Conclusion: VLNT followed by SAL can allow patients with late Stage II lymphedema achieve near normal limb size and eradication of infectious episodes. At follow-up, these desirable outcomes were maintained well after discontinuation of compression therapy.

Main findings

  • Small sample size of 12 upper limb and 12 lower limb.
  • Stage 1 vascularized lymph node transfer (VLNT). At 1 month post op the patient was provided with instructions of usage of custom made compression garments until the liposuction. There were no details about the custom made garments.

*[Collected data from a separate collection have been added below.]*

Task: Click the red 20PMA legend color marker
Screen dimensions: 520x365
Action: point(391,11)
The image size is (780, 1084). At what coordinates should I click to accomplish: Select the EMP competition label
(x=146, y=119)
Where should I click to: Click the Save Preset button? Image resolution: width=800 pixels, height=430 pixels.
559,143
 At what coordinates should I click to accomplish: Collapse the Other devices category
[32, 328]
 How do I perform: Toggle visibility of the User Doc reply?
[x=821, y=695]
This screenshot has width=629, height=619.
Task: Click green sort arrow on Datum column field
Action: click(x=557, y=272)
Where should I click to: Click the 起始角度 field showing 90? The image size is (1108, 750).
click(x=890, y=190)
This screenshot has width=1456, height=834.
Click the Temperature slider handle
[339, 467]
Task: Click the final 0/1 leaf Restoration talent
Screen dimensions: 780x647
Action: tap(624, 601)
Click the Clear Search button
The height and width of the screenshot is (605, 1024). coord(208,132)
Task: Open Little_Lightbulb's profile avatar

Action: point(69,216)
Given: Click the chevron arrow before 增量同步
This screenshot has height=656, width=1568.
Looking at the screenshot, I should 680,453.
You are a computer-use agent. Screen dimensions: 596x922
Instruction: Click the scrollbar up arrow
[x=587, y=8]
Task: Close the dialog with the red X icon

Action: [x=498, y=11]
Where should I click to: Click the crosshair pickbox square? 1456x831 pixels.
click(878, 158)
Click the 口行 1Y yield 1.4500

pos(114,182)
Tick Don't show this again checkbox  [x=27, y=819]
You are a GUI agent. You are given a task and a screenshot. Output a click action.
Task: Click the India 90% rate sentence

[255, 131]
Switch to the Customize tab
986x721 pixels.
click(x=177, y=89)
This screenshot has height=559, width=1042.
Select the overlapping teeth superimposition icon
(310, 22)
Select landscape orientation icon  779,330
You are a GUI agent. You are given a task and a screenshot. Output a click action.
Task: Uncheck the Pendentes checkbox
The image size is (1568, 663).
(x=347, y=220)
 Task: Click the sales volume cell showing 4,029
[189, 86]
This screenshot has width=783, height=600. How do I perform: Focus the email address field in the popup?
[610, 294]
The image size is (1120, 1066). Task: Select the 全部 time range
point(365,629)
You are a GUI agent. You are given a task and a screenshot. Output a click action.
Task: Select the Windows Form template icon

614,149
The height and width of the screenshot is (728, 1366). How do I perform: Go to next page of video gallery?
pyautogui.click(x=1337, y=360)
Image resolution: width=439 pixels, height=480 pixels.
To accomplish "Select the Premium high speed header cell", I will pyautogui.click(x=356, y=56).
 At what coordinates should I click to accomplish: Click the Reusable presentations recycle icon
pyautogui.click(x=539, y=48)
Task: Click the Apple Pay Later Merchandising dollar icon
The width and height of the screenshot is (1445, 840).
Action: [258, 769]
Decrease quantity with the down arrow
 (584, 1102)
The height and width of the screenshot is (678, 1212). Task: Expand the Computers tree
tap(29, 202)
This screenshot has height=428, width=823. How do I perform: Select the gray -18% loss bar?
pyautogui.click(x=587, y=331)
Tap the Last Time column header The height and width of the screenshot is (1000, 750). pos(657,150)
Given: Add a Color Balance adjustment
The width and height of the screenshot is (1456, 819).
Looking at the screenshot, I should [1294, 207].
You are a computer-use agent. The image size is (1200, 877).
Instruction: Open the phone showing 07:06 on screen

  • Stage 2 was the suction assisted liposuction (SAL) which occurred 6-8 months after the VLNT. Prior to discharge, the patient was provided with compression garments and instructed to use them continuously. The patient was further instructed to discontinue compression 2 days prior to the 3-month follow up. If there was significant oedema re-accumulation, continuous compression was continued for another 3 months. Otherwise, the patient was transitioned to daytime compression only for 3 more months. If limb size was maintained for 3 months with daytime compression only, the patient was allowed to discontinue compression therapy. Instructions were given for prompt resumption of therapy and return to the clinic, if oedema would recur.
  • Both LVA and VLNT allow diversion of the lymphatic fluid into the venous system. A transplanted lymph node acts as a “lymph pump” by the virtue of natural lymphovenous drainage within the node itself.
  • The optimum sequence and time interval between the two procedures are yet to be determined. Another controversy is whether a single level VLNT followed by SAL would provide similar results.
  • In patients with late stage II lymphedema, staged surgical treatment with VLNT followed by SAL allowed reduction of limb size to near normal levels and elimination of infectious episodes. These beneficial outcomes were observed despite discontinuation of compressive therapy in the postoperative period. These findings have potentially important implications for the surgical treatment of extremity lymphedema.